**What you are asked to do:**
Copy out, unchanged, the part of the entries that opens with the line containing "The height and width of the screenshot is (246, 385)." and runs through the end of the entries.
====
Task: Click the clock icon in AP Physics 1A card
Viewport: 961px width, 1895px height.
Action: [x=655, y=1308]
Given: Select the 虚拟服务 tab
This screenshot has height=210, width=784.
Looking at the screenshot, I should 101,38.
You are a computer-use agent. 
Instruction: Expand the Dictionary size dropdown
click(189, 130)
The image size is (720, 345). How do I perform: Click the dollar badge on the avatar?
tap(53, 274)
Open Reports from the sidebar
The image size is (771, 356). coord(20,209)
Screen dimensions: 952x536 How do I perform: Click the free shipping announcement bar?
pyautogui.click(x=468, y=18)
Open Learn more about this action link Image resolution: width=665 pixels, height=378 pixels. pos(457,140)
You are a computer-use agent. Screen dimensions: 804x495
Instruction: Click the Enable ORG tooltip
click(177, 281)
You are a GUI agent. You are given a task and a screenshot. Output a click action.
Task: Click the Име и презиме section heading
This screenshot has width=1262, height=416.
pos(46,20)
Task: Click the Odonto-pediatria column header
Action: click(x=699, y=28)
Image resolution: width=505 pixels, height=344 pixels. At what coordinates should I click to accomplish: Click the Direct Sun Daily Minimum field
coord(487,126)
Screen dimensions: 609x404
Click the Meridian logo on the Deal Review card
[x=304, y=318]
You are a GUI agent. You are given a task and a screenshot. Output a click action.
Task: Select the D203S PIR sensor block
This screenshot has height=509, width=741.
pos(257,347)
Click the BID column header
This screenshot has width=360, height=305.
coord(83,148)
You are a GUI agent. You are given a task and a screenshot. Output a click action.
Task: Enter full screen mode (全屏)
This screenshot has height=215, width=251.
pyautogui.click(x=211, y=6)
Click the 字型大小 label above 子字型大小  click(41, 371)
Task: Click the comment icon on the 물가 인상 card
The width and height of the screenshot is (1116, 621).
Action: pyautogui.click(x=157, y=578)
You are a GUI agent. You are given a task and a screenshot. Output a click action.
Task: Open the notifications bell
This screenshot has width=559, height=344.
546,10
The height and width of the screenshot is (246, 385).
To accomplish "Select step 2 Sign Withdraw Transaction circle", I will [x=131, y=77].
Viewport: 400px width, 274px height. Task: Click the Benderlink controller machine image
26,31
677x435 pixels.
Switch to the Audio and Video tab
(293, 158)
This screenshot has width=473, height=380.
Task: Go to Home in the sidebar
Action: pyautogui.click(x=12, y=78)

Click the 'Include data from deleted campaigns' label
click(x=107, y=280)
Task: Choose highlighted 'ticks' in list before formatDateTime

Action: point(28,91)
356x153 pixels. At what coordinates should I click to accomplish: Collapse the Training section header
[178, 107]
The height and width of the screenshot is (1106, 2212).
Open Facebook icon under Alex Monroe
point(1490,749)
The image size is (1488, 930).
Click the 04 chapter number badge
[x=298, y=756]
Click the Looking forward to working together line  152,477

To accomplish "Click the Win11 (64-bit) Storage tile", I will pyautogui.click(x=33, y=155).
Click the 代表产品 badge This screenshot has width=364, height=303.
====
**Task response:**
The height and width of the screenshot is (246, 385).
To accomplish "Select step 2 Sign Withdraw Transaction circle", I will [x=131, y=77].
Viewport: 400px width, 274px height. Task: Click the Benderlink controller machine image
26,31
677x435 pixels.
Switch to the Audio and Video tab
(293, 158)
This screenshot has width=473, height=380.
Task: Go to Home in the sidebar
Action: pyautogui.click(x=12, y=78)

Click the 'Include data from deleted campaigns' label
click(x=107, y=280)
Task: Choose highlighted 'ticks' in list before formatDateTime

Action: point(28,91)
356x153 pixels. At what coordinates should I click to accomplish: Collapse the Training section header
[178, 107]
The height and width of the screenshot is (1106, 2212).
Open Facebook icon under Alex Monroe
point(1490,749)
The image size is (1488, 930).
Click the 04 chapter number badge
[x=298, y=756]
Click the Looking forward to working together line  152,477

To accomplish "Click the Win11 (64-bit) Storage tile", I will pyautogui.click(x=33, y=155).
Click the 代表产品 badge This screenshot has width=364, height=303.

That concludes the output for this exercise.